Once a traditional Paiute meeting place, Dayton was used as a base camp for fishing on the Carson River and as a winter camp, sheltered from the snows of the nearby Sierra. The discovery of silver and gold changed that forever. In 1849, Abner Blackburn, during a stopover on his way to the California gold fields, was the first to find gold. Legend has it he used a hunting knife and a frying pan to prospect. It was not a rich strike, however, and as California beckoned, Abner and his friends moved on.

In 1849, Spafford Hall built a log trading post to serve prospectors and emigrants, and the area became known as Halls Station. Over the next few years the name changed several times and finally, in 1861, the town was named Dayton after town surveyor and future Surveyor General John Day.

Dayton was the Lyon County seat from 1861 until 1909, when one of the frequent and often suspicious fires burned the courthouse. At that point, Yerington won the battle to become the county seat.

It was the silver discoveries that created the need for stamp mills to crush the rock and release the metal for use. There was water available in the valley and in 1861 the first ore crushing stamp mill was built in Dayton. Eventually there were 21 quartz mills along the Carson River. The Rock Point Mill, located in the Park on the west side of the highway, was one of the earliest large mills in Nevada built to crush ore from the Comstock mines. The mill brought workers and merchants from across the Nevada Territory, turning Dayton into a bustling mining town.

In the mid 1850s, camels were tested by Lt. Edward Beale of the U.S. Army for use in caravan operations in the southwest. The experiment was unsuccessful. The camels were auctioned off and brought to Dayton to haul wood and salt to the mills and mines of the Comstock. The Leslie Hay Barn on Pike Street corralled the camels and they were used for the next 10 years. They were later abandoned to fend for themselves. Few were seen after the 1880s.

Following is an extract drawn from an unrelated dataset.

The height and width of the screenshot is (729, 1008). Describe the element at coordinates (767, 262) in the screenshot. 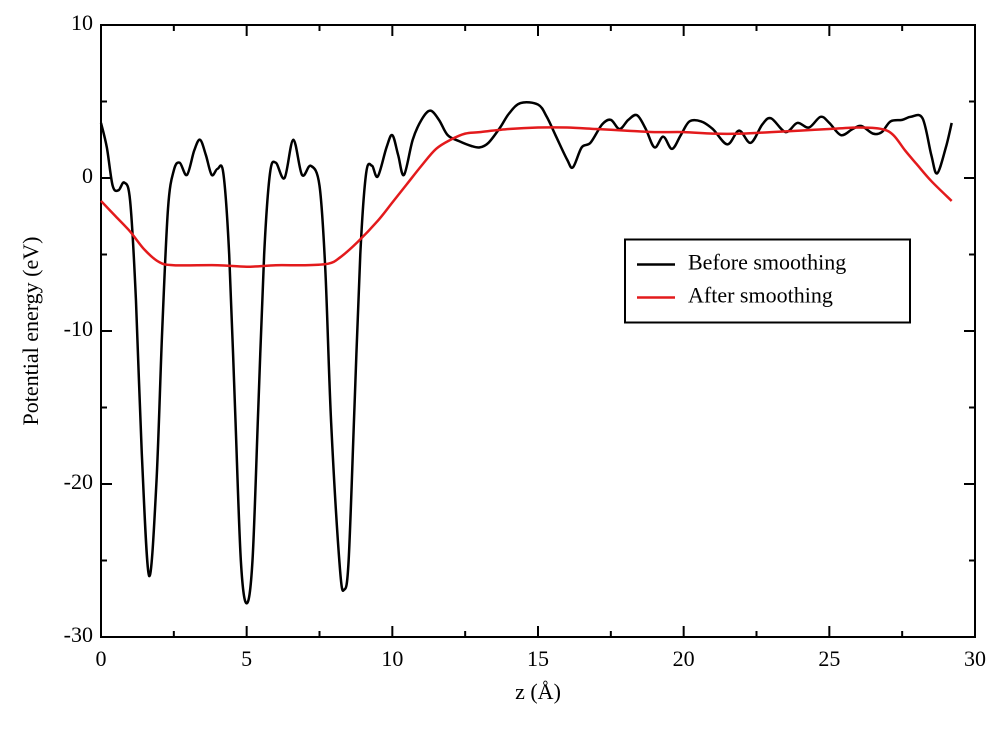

Dayton was a Pony Express stop between July 1, 1861, and November 20, 1861, and also served as a stage stop and depot for the newly completed railroad.

Disastrous fires in 1866, and again in 1870, wiped out most of the town, and the population dwindled. Construction of the Sutro Tunnel in the late 1870s revived Dayton's population to some extent, but the fires took a toll. By 1900 the population had dropped to a mere 500 residents due to the decline in the mining industry.

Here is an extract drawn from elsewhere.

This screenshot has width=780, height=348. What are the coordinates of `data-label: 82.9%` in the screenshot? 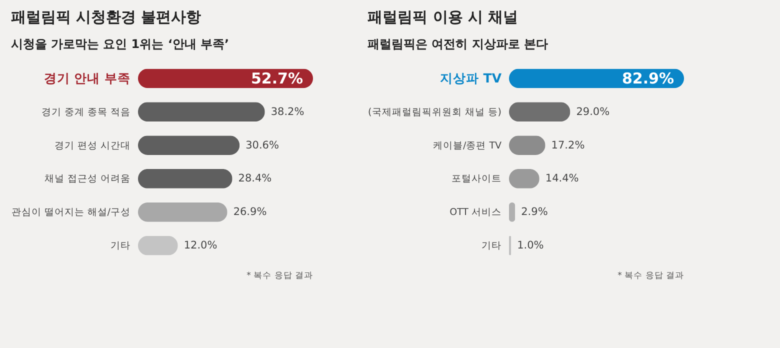 It's located at (648, 78).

The mill, too, was destroyed by fire, first in 1882 and again in 1909, and floods also caused damage. Although the mill was rebuilt, demand lessened and it was dismantled and moved to Silver City in the 1920s.

Huge quantities of wood were needed to support the mining activities in Virginia City and surrounding areas. Dayton was known as the "Cordwood Capitol" of Nevada and by around 1870, all the wood from the valley was cut. Then, from the 1920s to 1954, the mill site was used as the local dump. In 1954 the property was deeded to the Nevada Department of Transportation, and in 1977 the Nevada Legislature officially transferred the land to Nevada State Parks, establishing Dayton State Park. Construction began early in 1979 and the park was opened to the public in the fall of that year.

The Carson River flood of 1997 substantially changed the flow of the river, which is now considerably more to the east than before the flood. The park now serves as a site for year-round camping, picnicking, nature study and events in the park's group area.